What direction would you like to expand your work into next?
There has always been a narrative tendency in my practice but it is usually very much in the background. The current project, or set of projects, are an attempt to bring that to the fore and truly create narrative trajectories that oscillate between fact and fiction by using science and myth from around the world.
What was your experience being in dialogue with international artists in the Building Bridges project and how has your work grown since you started?
While initially the blogs seemed to be running parallel to each other, it was particularly fascinating to see how most people’s themes began to overlap and the conversation brought a lot of insecurities about belonging together to one space. Having a practice that was always a little detached from such debate, but also always being aware of my own hybrid individuality, the way that colonization and stereotypes were discussed from across the globe was both disconcerting and a leveling of the playing field.

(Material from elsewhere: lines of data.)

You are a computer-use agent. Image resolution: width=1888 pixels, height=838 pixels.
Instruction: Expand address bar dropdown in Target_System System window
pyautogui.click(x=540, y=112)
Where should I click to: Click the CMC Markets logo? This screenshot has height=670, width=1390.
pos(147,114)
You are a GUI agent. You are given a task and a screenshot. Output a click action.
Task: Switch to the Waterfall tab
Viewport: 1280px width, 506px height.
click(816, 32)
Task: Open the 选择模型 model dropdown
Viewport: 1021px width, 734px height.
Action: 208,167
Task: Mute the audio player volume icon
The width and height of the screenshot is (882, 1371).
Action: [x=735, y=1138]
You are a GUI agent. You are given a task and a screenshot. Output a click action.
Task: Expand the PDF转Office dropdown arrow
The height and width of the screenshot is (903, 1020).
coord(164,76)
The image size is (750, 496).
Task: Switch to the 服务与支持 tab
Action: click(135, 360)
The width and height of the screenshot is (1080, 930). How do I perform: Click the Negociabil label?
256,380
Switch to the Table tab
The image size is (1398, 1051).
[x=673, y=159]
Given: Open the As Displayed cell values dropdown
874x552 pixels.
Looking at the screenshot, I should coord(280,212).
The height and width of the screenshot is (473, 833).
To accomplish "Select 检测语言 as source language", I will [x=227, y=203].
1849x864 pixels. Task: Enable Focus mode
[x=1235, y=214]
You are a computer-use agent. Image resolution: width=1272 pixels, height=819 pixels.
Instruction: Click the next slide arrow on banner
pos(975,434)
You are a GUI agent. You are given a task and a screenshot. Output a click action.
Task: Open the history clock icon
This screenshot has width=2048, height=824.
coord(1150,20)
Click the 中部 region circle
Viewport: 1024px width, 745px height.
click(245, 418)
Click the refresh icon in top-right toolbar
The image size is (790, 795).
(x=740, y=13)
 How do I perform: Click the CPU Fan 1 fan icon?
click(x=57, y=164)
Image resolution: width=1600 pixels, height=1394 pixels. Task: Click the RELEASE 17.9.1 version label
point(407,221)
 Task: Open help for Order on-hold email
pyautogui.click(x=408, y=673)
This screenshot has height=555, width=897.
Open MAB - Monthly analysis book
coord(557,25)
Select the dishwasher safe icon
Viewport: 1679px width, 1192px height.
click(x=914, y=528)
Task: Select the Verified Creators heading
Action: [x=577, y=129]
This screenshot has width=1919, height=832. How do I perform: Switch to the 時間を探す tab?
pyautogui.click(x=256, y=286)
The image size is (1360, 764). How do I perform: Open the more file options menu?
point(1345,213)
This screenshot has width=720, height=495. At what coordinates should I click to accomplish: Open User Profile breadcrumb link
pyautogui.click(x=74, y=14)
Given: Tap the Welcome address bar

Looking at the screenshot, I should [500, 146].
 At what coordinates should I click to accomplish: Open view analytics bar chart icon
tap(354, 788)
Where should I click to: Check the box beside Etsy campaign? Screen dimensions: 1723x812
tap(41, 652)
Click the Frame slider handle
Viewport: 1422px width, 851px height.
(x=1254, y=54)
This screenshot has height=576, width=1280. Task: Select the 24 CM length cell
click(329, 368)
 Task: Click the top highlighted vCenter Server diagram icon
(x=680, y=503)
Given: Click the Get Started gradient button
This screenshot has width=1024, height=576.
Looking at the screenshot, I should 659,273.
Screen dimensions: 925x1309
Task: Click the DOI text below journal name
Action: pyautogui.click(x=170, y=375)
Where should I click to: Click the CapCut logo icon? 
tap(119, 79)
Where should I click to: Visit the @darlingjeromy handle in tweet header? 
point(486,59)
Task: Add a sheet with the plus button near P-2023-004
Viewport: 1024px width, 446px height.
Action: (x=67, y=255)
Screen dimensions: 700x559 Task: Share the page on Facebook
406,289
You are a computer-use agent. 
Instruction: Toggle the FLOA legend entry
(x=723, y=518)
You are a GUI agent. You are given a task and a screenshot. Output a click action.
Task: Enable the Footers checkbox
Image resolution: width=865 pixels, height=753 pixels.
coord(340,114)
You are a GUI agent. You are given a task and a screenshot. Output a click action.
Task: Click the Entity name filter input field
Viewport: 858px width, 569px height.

One of the most interesting, recurring themes in both the blogs and the conversations was the one of home, belonging, cultural drifts, and displacement. These were at the top of my mind, and though it will take time for them to truly seep into my practice, it did drive me to explore the idea of “Bred in Captivity” in relation to the sense of belonging that one may or not feel in a space that may in actuality provide everything ‘essential’.
In what direction would you like to see the expansion of this project and of EAS in their efforts to foster understanding through art among artists from different countries and cultures?
I think after talking to Ushmita [curator of the Building Bridges project] about how this project came to be and how it has developed, a few of us who met in Delhi during the show were talking about how these shows seemed like step one to something that is yet to happen. A lot of us have given works that are very much like excerpts, and I think it would be truly fascinating for a multicultural show like this to have a follow up in a few months, a second stage of sorts.
Thank you for the wonderful conversation and sharing your story, Sarasija.
Sarasija Subramanian (1992, Chennai, India) lives and works in Baroda and New Delhi. She attained her BFA and MFA in Painting from MSU Faculty of Fine Arts, Baroda. She has participated in several shows and residencies including Archival Dialogues, Mumbai; Città dell'Arte, Biella, Italy; the Dumas Art Project, Surat; the Inlaks-UNIDEE Residency, Italy; Space 118 Residency, Mumbai, and the Interface Residency, Ireland.
She has been an active participant in the Building Bridges project and in the three exhibitions, Kolkata, Delhi and Bangalore, that have marked the conclusion of the project.